The most common type of supervised machine-learning technique is classification, which takes a set of data points and assigns them to one of two or more categories based on features extracted from the data points using algorithms such as Support Vector Machines, Decision Trees, Random Forests, Logistic Regression, k-nearest Neighbors, Naïve Bayes Classification, Gradient Boosted Trees (like XGBoost) and related techniques.

Unsupervised machine learning

Unsupervised machine learning is when there are inputs but no desired outputs; the system finds patterns in the input data sets on its own. Common forms of unsupervised learning include data clustering (e.g. k-means clusters, dbscan, and network connectivity clustering).

Reinforcement learning

Reinforcement learning is a trial-and-error process where a computer attempts to complete a task a number of ways and receives feedback on its performance. After a number of iterative attemps the computer gets closer and closer to meeting its objective and “learns” the series of decisions and actions required to cmplete an objective.

Semi-supervised machine learning

Semi-supervised machine learning is an extension of supervised machine learning. It is different in that it only requires a small subset of input data to be labeled, and it uses these labels to automatically create rules for labeling additional training data.

Active learning

Active learning is a special case of supervised machine learning where an application or a programmer can query a person to label new data points for the right answer.

What are some examples of how ML is used in the real world?

There are many examples of how ML is used in the real world.

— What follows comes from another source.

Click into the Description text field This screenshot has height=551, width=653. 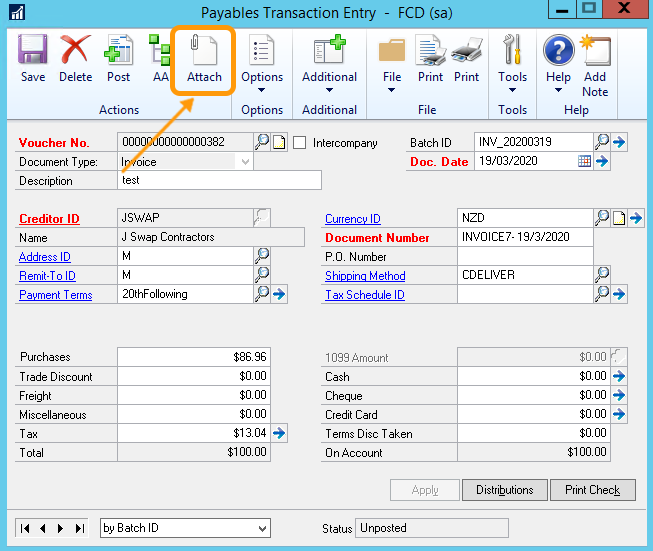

Some of these applications include:

  • A virtual assistant like Amazon Alexa that can learn from a user’s voice commands and phone habits to get smarter over time and provide tailored information as part of a Recommendation Engine.

  • An audio translator that can work without any human input by analyzing audio from one language, converting it into textual format and then translating it into another language.

  • A robot that can manage a warehouse, keeps track of inventory, and automatically sends orders to distribution centers.

  • A video game non-player character that can follow a player in the game and help them complete their missions.

  • A cybersecurity incident response team can get notified of potential intrusion activity, by applying anomaly detection algorithms to network traffic and web logs of user-interaction.

What are some risks and possible disadvantages to using AI and ML?

Despite all the benefits of using ML, there are also some disadvantages to using it.

The first one is that all algorithms risk being heavily biased by the data used to train them and the perspective of their programmers. For example, a computer vision machine learning algorithm that was trained using photos of young people may incorrectly categorize old people as in-human, a different animal species, or “unknown.” Naive algorithms will unintentionally lead to forms of discrimination against groups of people.

A second disadvantage is that there’s no guarantee that an AI system will act ethically or morally in a given situation. Human morality and ethics are complex concepts, not easily encoded in AI and machine learning algorithms. As we increase the use of AI and machine learning in human decision-making processes, we open ourselves to unethical decisions made by algorithms with no accountability.

I want to learn about machine learning. Where do I start?

If you want to learn general concepts and you like watching videos, I can recommend this 23 minute YouTube video from AWS Introduction to Machine Learning.

If you are a software engineer, a great place to start is Google’s Machine Learning Crash Course.